Clinton’s Campaign Still More Insulting

J.B. Sivanich

Last Friday, Barack Obama committed one of the biggest errors of the 2008 campaign so far with his quote explaining the bitterness felt by small-town industrial workers in Pennsylvania. In the quote, he said, “And it’s not surprising then they get bitter, they cling to guns or religion or antipathy to people who aren’t like them or anti-immigrant sentiment or anti-trade sentiment as a way to explain their frustrations.”
The quote ignited outrage; it should be noted that it was said at a fundraiser in San Francisco, adding salt to the wound.
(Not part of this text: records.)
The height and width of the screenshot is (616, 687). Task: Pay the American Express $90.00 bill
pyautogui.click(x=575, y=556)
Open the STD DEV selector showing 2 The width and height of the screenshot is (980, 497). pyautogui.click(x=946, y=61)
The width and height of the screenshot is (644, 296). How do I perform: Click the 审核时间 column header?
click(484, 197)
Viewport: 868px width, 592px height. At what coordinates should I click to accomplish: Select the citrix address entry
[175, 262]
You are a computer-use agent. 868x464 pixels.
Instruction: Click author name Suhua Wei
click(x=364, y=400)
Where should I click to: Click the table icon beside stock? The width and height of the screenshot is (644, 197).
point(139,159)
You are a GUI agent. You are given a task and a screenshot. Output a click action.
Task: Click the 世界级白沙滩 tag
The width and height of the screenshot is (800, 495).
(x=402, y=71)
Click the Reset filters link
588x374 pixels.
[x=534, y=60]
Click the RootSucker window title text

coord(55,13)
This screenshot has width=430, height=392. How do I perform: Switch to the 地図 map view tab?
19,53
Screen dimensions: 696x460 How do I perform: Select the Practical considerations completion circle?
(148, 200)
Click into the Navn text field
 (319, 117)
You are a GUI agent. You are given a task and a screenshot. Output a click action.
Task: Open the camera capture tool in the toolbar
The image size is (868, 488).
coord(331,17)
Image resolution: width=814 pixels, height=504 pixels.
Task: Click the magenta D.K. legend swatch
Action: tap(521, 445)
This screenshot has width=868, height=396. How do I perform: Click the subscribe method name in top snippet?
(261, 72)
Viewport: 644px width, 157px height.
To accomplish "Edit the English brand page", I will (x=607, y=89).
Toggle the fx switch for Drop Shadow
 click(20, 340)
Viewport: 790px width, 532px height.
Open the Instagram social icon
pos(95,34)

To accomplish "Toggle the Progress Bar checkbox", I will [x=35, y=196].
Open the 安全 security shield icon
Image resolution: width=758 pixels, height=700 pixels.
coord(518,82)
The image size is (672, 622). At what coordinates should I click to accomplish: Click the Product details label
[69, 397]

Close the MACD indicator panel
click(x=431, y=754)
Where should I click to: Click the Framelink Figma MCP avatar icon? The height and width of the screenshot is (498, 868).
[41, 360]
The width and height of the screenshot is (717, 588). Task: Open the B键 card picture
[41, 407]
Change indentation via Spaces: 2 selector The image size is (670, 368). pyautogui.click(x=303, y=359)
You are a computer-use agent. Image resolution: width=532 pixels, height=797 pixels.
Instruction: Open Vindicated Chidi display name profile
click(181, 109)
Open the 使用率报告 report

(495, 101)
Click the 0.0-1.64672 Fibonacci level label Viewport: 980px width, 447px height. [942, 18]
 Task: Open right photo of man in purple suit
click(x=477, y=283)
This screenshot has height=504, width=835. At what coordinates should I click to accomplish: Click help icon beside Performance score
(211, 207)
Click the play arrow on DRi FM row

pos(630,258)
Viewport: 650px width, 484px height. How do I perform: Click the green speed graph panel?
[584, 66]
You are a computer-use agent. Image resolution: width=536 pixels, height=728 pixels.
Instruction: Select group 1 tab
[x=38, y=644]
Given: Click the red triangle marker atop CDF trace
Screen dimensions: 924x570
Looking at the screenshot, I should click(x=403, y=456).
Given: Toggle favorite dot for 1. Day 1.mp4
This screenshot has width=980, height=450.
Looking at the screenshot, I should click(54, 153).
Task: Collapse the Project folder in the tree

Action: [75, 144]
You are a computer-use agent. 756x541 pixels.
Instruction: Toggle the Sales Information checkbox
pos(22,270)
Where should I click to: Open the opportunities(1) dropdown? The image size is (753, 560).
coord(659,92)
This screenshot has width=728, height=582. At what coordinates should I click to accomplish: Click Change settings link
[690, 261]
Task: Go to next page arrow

While I grant that it was an error — politicians should never try to explain other people’s feelings — I do not believe that the quote deserves as much backlash as it has received.
Hillary Clinton ran a response advertisement in which a Pennsylvanian woman says, “I was insulted by Barack Obama’s comments.” While she may have been justified in the claim, I think it’s clear that Hillary Clinton’s campaign has been much more insulting to the American public.
After Clinton lost in Iowa, she gave a speech on how she was the real candidate of “change” that Americans were waiting for; ironic, especially in the fact that she was accompanied on stage by former President Bill Clinton, with his former Secretary of State, Madeline Albright, and the former Gen. Wesley Clark, who made his name during the Clinton presidency.
Then there was the whole Jeremiah Wright ordeal, which culminated in Hillary’s husband questioning Obama’s patriotism. After officially swearing off the subject, she brought it up again two weeks later as she reiterated that if it was her decision, “[Wright] would not be my pastor.”
Justifying this return to the subject, she said that she was merely reacting to a reporter’s inquiry; after a small amount of research, though, it came out that she avoided these questions after she formally quit the subject.
Last month, she attempted to tout her national security credentials by erroneously saying that she flew into Bosnia during the Kosovo crisis under sniper-fire. Tapes proved the opposite, showing her standing on a tarmac while listening to an 8-year-old recite a poem about peace.
She later blamed the memory lapse on “sleep-deprivation,” which begs the comment that Americans will have to hope that she does not suffer from a likewise bout when she is leader of the free world, especially if she has to answer a phone call of national security importance at “three a.m. in the morning.”
This is a reference to Clinton’s very controversial ad showing images of a sleeping child with a voice-over asking voters who they would want in the White House to answer a phone call at 3 a.m. dealing with national security.
The ad was ridiculous in its lack of content and its use of extreme imagery — sleeping children, dark lighting and a low, throaty voiceover. It was disrespectful toward voters, who should not have to be force-fed emotionally provocative advertisements.
It was disrespectful because it showed the campaign’s belief that viewers would not be able to see through this attempt to create a crippling — and false — sense of fear.
Clinton biggest insult to the American people was her claim that pledged delegates do not have to actually cast votes for who their constituents voted for, and her asking for Obama’s pledged delegates to switch at the national convention.
Though this may technically be legally possible somehow, it is more un-American than a monarchy. At least in 2000, George Bush was playing by standards — the electoral college, flawed as it may be — written in the Constitution and used in every presidential election since the country’s birth.
By suggesting this, Clinton is trying to take power away from the people in a way that is so blunt you would think that this is Russia. This brings up three questions when considering a Hilary Clinton presidency: What tactics would she resort to in order to grab power? What other American values would she eschew? And how could she sleep at night knowing that she holds the same position that George Washington, John Adams and Thomas Jefferson held?
It’s this overly patriotic, undemocratic and fear-based campaigning on the Clinton side that smells suspiciously of our current president and reveals the campaign’s low opinion of the American people.
It will be a gross irony if Obama’s comment leads to his loss of the nomination, as he will have run a far less insulting campaign than Clinton but will be sunk because he was considered insulting.